# 課題一覧
**a.** 以下の文書抜粋から、「アウトドア商品の販売を経て、25歳で新宿店の店長になった。」から「店長職では飽き足らず、次のキャリアとして選んだのは、カスタマーリレーション。」までのすべてを一字一句変えずに抜き出してください。
**b.** 以下の文書抜粋に照らして、次の各記述が内容と一致するかどうかを「はい」または「いいえ」で答え、判断の根拠となる箇所を原文のまま引用してください。(i) 大山さんは神楽坂に25年間住んでいた。(ii) 大山さんは30歳まで大手スポーツメーカーで働いていた。(iii) 大山さんは毎日23時には寝る。
**c.** 以下の文書抜粋によると、大山さんが新宿店の店長になったのは何歳のときですか。

--- 文書抜粋 ---

生まれも育ちも神楽坂
実家を売り払い茅ケ崎へ
「行きつけの美容室で、副支配人っぽい髪型にしてくださいって言ったらこうなりました。」
と、よく焼けた肌に真っ白いシャツがよく似合う彼は、にっこり笑って話してくれた。3か月前長かった髪は、バッサリと切られていた。
その出で立ちから、てっきり湘南あたりの出身なのかなと思いきや、
「生まれも育ちも神楽坂。25年間住んでいました。」
と意外な答えが返ってくる。
28歳までの7年間は、大手スポーツメーカーで働いていたという。
アウトドア商品の販売を経て、25歳で新宿店の店長になった。
「とにかく会話をするのが楽しくて。あっという間に1~2時間、そうやって話し込んだお客様は、またお店に来てくれて。一度に、100万円も購入してくださった人もいます。」
店長なのに、“売ろう”だなんて、これっぽっちも思っていなかったという大山さん。
気が付けば、2年連続、“全国売り上げ№1”になっていた。
店長職では飽き足らず、次のキャリアとして選んだのは、カスタマーリレーション。
いわゆるお客様相談窓口。
「相談窓口といっても、そのほとんどはクレームで。電話に出ると開口一番『ふざけんなよ!』って言われることも多々ありました。」と、なんだか嬉しそうに話す。
疑問の表情を浮かべていただろう私を見て、
「いやぁ、どのクレームも本当にありがたくって。社長になり変わり、ありがとうございます!って、そう思って対応していました。」と。
この人は、身体だけでなく精神までもが強靭であることを悟った瞬間だった。
海が変えた人生
「31歳、結婚もしていないですし、彼女もいません。長く続かないんです。ある意味、我がままで、自分勝手に楽しみすぎちゃうから。」
そう話す大山さんの朝は早い。
4時起床、4時5分に海へ行く。
波がよければ、朝からサーフィンして仕事、波がなければ二度寝して仕事へ。
23時には寝る規則正しい毎日。
「サーフィンって、何年やってもうまくならないのが面白い。つい6年前までは、海とは無縁の生活でした。富士山専門のガイドをするほど、もともとは大の山好き。それが、ひょんなことから海に出会っちゃたんです。」
初めて同僚に海に連れて行ってもらってから、ザブ~ンと海にハマってしまい、気が付いたらサーファー道まっしぐら。両親を説得して、神楽坂の実家までも売り払い、茅ケ崎に移り住んでしまった。
なんと大それたことを。

--- 表示情報 ---

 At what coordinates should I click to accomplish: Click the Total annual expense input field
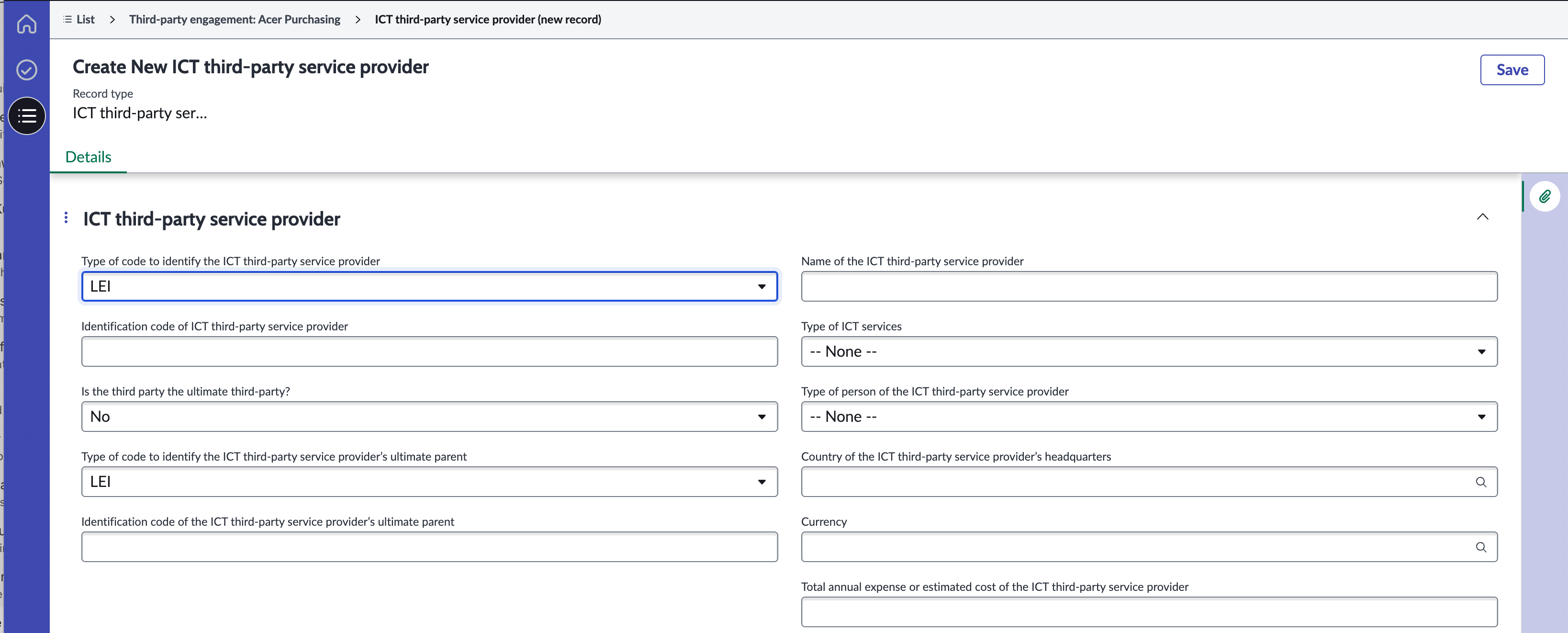coord(1149,612)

---

# 解答
**a.**
アウトドア商品の販売を経て、25歳で新宿店の店長になった。
「とにかく会話をするのが楽しくて。あっという間に1~2時間、そうやって話し込んだお客様は、またお店に来てくれて。一度に、100万円も購入してくださった人もいます。」
店長なのに、“売ろう”だなんて、これっぽっちも思っていなかったという大山さん。
気が付けば、2年連続、“全国売り上げ№1”になっていた。
店長職では飽き足らず、次のキャリアとして選んだのは、カスタマーリレーション。

**b.**
(i) はい:「生まれも育ちも神楽坂。25年間住んでいました。」
(ii) いいえ:「28歳までの7年間は、大手スポーツメーカーで働いていたという。」
(iii) はい:「23時には寝る規則正しい毎日。」

**c.** 25歳のときです。